# Inference

## Inference Run Options   
inference_custom.py is for running inference on user-specified data, whereas inference_commonVoice.py will run on the testing dataset from 
the CommonVoice dataset. Both scripts use the following input arguments. Some options are only supported on inference_custom.py:   
-p : datapath  
-d : duration of the wave sample, default is 3  
-s : size of sample waves, default is 100   
--vad : enable VAD model to detect active speech (inference_custom.py only)  
--ipex : run inference with optimizations from Intel® Extension for PyTorch (IPEX)  
--bf16 : run inference with auto-mixed precision featuring Bfloat16  
--int8_model : Run inference with the INT8 model generated from Intel® Neural Compressor (INC)  
--ground_truth_compare : enable comparison of prediction labels to ground truth values (inference_custom.py only)  
--verbose : prints additional debug information, such as latency  

The VAD option will identify speech segments in the audio file and construct a new WAV file containing only the speech segments. This improves the quality of speech data used as input into the language identification model.  

The Intel® Extension for PyTorch (IPEX) option will apply optimizations to the pretrained model. There should be performance improvements in terms of latency.  

## inference_commonVoice.py for CommonVoice Test Data
This will run inference on the trained model to see how well it performs on the Common Voice test data generated from the preprocessing scripts.  
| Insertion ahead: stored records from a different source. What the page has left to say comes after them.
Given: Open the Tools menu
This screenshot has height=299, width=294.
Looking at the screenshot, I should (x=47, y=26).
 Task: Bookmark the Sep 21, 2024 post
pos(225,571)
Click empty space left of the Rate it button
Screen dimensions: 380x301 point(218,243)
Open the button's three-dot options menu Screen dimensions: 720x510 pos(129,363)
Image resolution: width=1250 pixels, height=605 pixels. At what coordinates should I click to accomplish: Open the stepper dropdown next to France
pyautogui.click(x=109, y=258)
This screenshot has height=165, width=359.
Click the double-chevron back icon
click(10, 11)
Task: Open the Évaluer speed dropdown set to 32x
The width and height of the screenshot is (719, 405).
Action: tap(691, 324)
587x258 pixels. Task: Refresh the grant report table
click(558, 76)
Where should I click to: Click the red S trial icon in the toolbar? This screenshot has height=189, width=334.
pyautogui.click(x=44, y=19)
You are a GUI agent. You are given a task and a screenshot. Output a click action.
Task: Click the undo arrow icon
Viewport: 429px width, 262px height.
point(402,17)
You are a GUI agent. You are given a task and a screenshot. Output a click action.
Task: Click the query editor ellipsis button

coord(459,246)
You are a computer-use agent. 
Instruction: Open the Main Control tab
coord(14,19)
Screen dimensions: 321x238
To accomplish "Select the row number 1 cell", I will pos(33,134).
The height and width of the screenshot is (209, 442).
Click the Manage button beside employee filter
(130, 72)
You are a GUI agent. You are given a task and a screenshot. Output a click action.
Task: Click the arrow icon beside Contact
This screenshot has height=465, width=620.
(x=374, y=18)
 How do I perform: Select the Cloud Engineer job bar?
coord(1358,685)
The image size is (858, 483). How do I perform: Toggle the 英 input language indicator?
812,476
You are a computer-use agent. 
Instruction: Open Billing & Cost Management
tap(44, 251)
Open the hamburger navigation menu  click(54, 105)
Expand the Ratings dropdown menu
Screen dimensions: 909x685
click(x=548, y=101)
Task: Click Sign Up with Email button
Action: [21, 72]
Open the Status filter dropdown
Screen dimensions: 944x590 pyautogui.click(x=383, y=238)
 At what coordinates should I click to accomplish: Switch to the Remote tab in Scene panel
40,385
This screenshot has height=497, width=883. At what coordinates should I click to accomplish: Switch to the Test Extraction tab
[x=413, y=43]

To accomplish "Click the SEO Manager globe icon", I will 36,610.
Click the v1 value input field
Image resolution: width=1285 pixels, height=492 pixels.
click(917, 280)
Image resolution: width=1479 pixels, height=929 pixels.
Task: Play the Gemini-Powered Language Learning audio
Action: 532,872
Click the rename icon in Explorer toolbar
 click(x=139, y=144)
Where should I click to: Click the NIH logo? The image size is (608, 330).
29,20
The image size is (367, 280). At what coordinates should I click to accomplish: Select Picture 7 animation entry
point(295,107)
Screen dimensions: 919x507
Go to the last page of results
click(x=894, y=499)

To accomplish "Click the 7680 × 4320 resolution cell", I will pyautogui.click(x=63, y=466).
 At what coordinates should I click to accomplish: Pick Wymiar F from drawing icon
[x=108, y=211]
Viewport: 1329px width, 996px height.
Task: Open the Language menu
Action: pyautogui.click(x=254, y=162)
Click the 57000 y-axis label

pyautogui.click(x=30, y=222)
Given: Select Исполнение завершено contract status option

python inference_commonVoice.py -p DATAPATH  

An output file test_data_accuracy.csv will give the summary of the results.  

In [None]:
!python inference_commonVoice.py -p ${COMMON_VOICE_PATH}/processed_data/test

## inference_custom.py for Custom Data  
To run inference on custom data, you must specify a folder with .wav files and pass the path in as an argument. You can do so by creating a folder named `data_custom` and then copy 1 or 2 .wav files from your test dataset into it. .mp3 files will NOT work. 

### Randomly select audio clips from audio files for prediction
python inference_custom.py -p DATAPATH -d DURATION -s SIZE

An output file `output_summary.csv` will give the summary of the results.

In [None]:
# Pick 50 3sec samples from each WAV file under the folder "data_custom"
!python inference_custom.py -p data_custom -d 3 -s 50

### Randomly select audio clips from audio files after applying Voice Activity Detection (VAD)  
python inference_custom.py -p DATAPATH -d DURATION -s SIZE --vad  

An output file output_summary.csv will give the summary of the results. Note that the audio input into the VAD model must be sampled at 16kHz. The code already performs this conversion for you.  

In [None]:
!python inference_custom.py -p data_custom -d 3 -s 50 --vad

### Optimizations with Intel® Extension for PyTorch (IPEX) 
python inference_custom.py -p data_custom -d 3 -s 50 --vad --ipex --verbose  

This will apply ipex.optimize to the model(s) and TorchScript. You can also add the --bf16 option along with --ipex to run in the BF16 data type, supported on 4th Gen Intel® Xeon® Scalable processors and newer.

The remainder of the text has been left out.